Dédé est un sexagénaire (moins âgé que Totof) à la moustache grise et fournie, un peu voûté, un peu trapu, à la voix haut perché, nasillarde de surcroît ; la combinaison est plus exacerbée encore lorsqu'il passe un coup de téléphone. On en vient rapidement à parler football, subséquemment à des bouts décousus de conversation, et je l'informe du tirage Concarneau - Lyon pour la Coupe de France ; le match est programmé à Guingamp et non à Quimper pour cause de légionellose dans les vestiaires !

Nous livrons une dame, habitant Paris, qui emménage un immeuble encore en travaux ; les couloirs, les escaliers et la cage d'ascenseur débordent de monde ; « On se marche constamment sur les pieds, c'est comme ça depuis le début », me confiera un intellectuel du bâtiment.
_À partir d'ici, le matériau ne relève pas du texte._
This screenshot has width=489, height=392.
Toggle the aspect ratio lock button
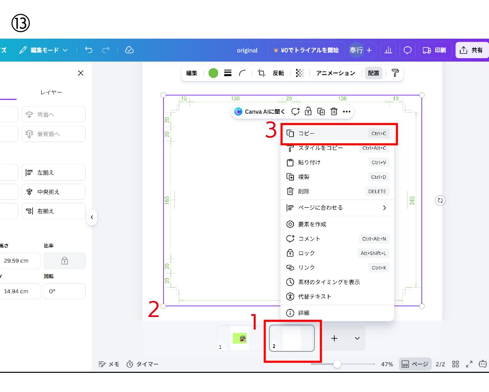[x=65, y=261]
Un électricien.
Deux sortes d'affaires bien distinctes sont à livrer : celles qu'il faut monter au quatrième et celles qu'il faut descendre au garage. Il était inévitable que nous nous trompassions en montant au moins un objet de masse conséquente à l'étage, alors qu'il n'avait sa place qu'au garage.
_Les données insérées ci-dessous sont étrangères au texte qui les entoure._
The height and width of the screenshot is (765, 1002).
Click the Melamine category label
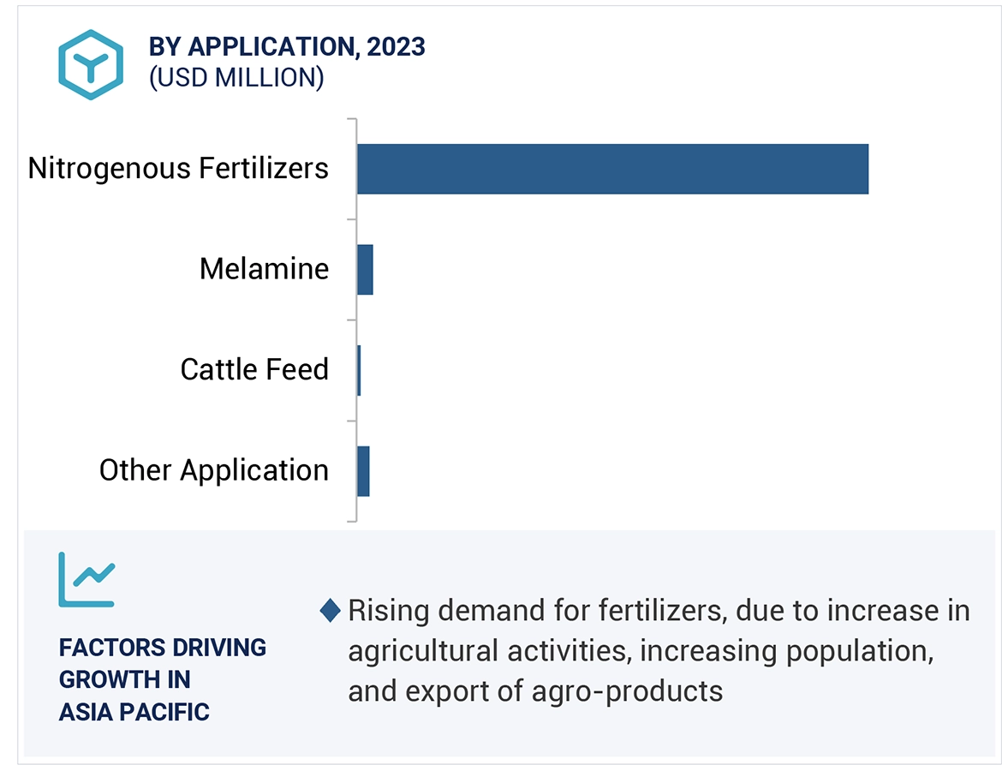(x=264, y=269)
La cliente est représentée par sa sœur et le beau-frère qui va avec, en n'oubliant pas l'un des gendres concevant la cuisine, sœur qui chagrine au fur et à mesure de l'entreposage des cartons à la mention « Livres ». Le beau-frère détient une liste qu'il coche à chaque fois que mon chariot pointe le bout de ses roues à l'entrée de l'appartement. Tout neuf qu'il soit, le bâtiment dispose d'obstacles au sol à la libre circulation des chariots de déménagement – et que penser des fauteuils roulants ! – sous la forme de l'encastrement des portes de l'accueil et de l'appartement en lui-même. Sur le moment, ajoutez les multitudes d'épais fils électriques serpentant les couloirs ainsi que le jeu aléatoire de l'ascenseur sur les étages prioritaires à donner.
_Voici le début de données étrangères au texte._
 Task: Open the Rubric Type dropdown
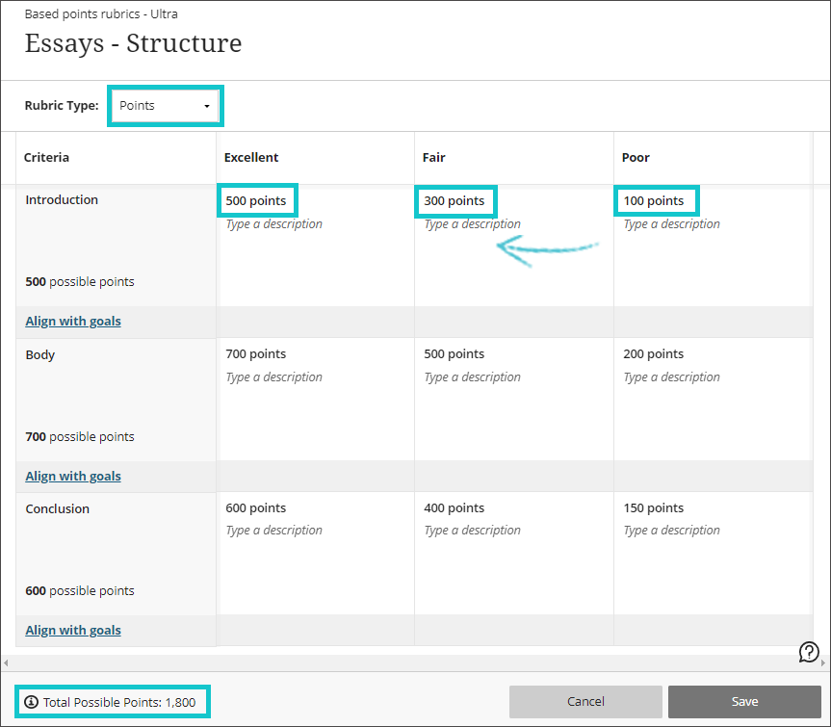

« 800 € pour un déménagement de Paris à ici, tout descendre du cinquième d'un ascenseur plus qu'étroit, pour tout remonter ici au quatrième et un garage ? Et même pas un pourboire ou ne serait-ce qu'un rafraîchissement ? Ça vaut pas le coup de se casser le cul pour ça, tiens ! » ronchonna Dédé, le travail fini.
Le week-end arrive à propos pour mettre à profit deux grasses matinées régénératrices.